Russia Presses US for ‘Urgent’ Response to Security Proposals

National Security Advisor Jake Sullivan spoke with a Putin aide Monday and said the US was ready for diplomacy

Russia on Monday called for an “urgent” response from the US and NATO on the security proposals Moscow put forward to the Western powers last week.

Russian Deputy Foreign Minister Sergei Ryabkov said Moscow hasn’t yet received a response from the US on the proposals. “I think they’ll try to turn this into a slow-moving process, but we need it to be urgent, because the situation is very difficult, it is acute, it tends to become more complicated,” he said.

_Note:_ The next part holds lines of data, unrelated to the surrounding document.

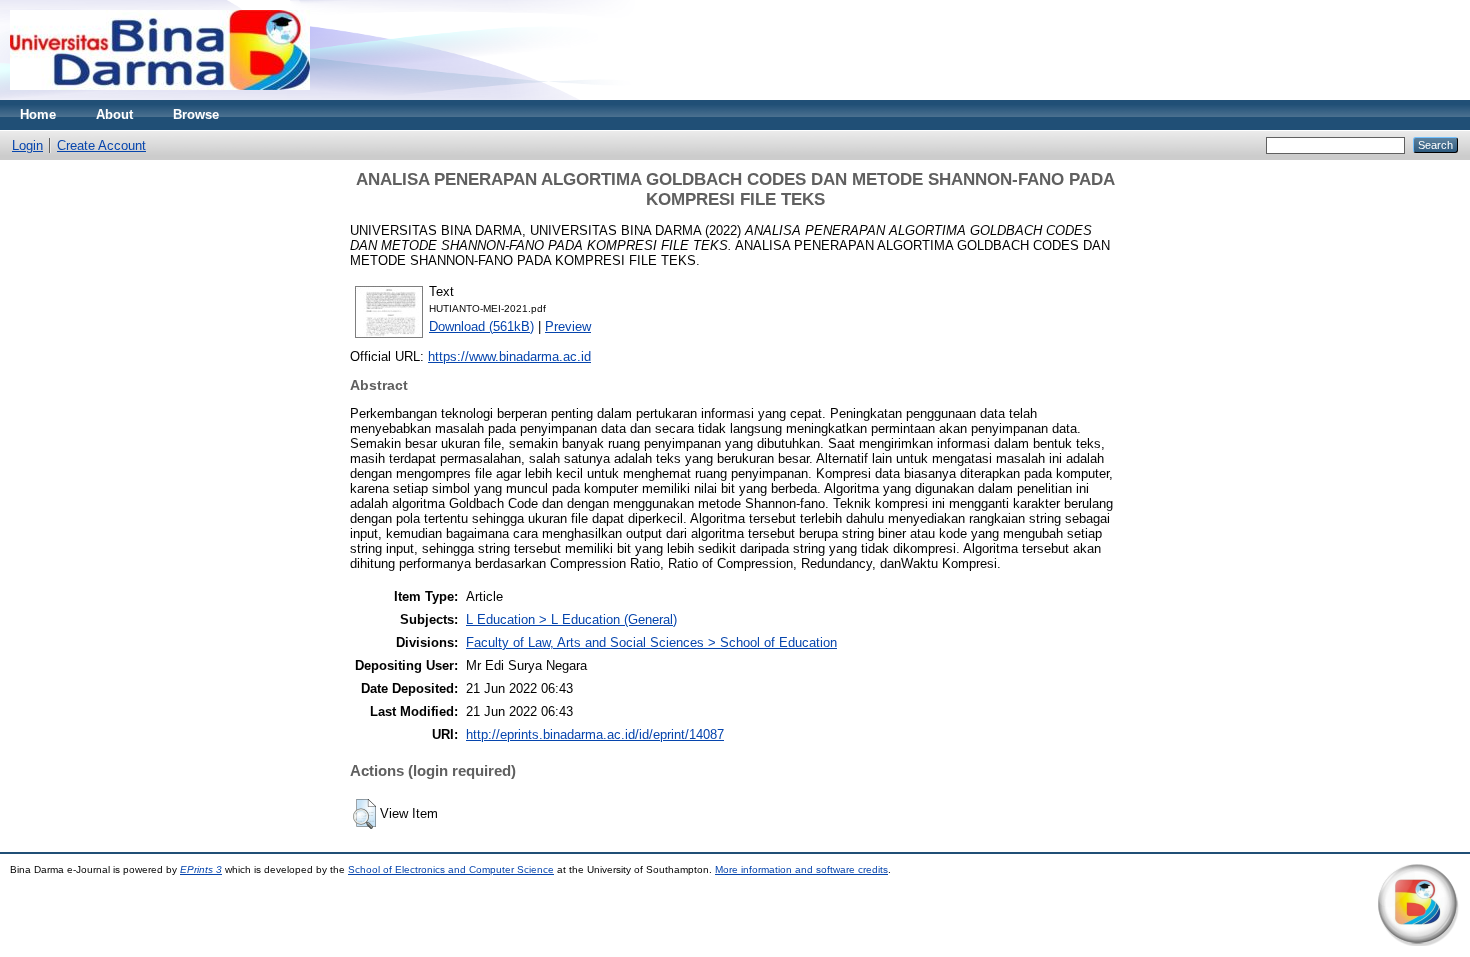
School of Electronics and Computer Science (451, 869)
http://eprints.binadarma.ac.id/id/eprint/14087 (595, 734)
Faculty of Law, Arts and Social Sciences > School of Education (651, 642)
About (114, 114)
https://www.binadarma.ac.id (509, 356)
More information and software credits (801, 869)
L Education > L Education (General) (571, 619)
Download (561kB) (481, 326)
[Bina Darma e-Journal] (160, 95)
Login (27, 145)
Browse (196, 114)
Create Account (101, 145)
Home (38, 114)
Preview (568, 326)
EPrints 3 (201, 869)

While the US hasn’t responded directly to the proposals, Washington and Moscow are keeping communication lines open. National Security Advisor Jake Sullivan spoke by phone with an aide to Russian President Vladimir Putin on Monday.

“Today, Jake Sullivan spoke with Yuriy Ushakov, Foreign Policy Advisor to President Vladimir Putin of Russia. He indicated US readiness to engage in diplomacy through multiple channels,” the White House said.

Russia seeks guarantees from the US that NATO won’t expand further eastward and wants the military alliance to rescind its promise that Ukraine will eventually become a member. The Russians are also asking for the US and NATO not to deploy military forces in areas Russia deems a threat to its territory, something Moscow would reciprocate.

The proposals also deal with the deployment of nuclear weapons and call for a moratorium on the deployment of intermediate-range missiles that were previously banned under the Intermediate-Range Nuclear Forces Treaty, which the US withdrew from in 2019.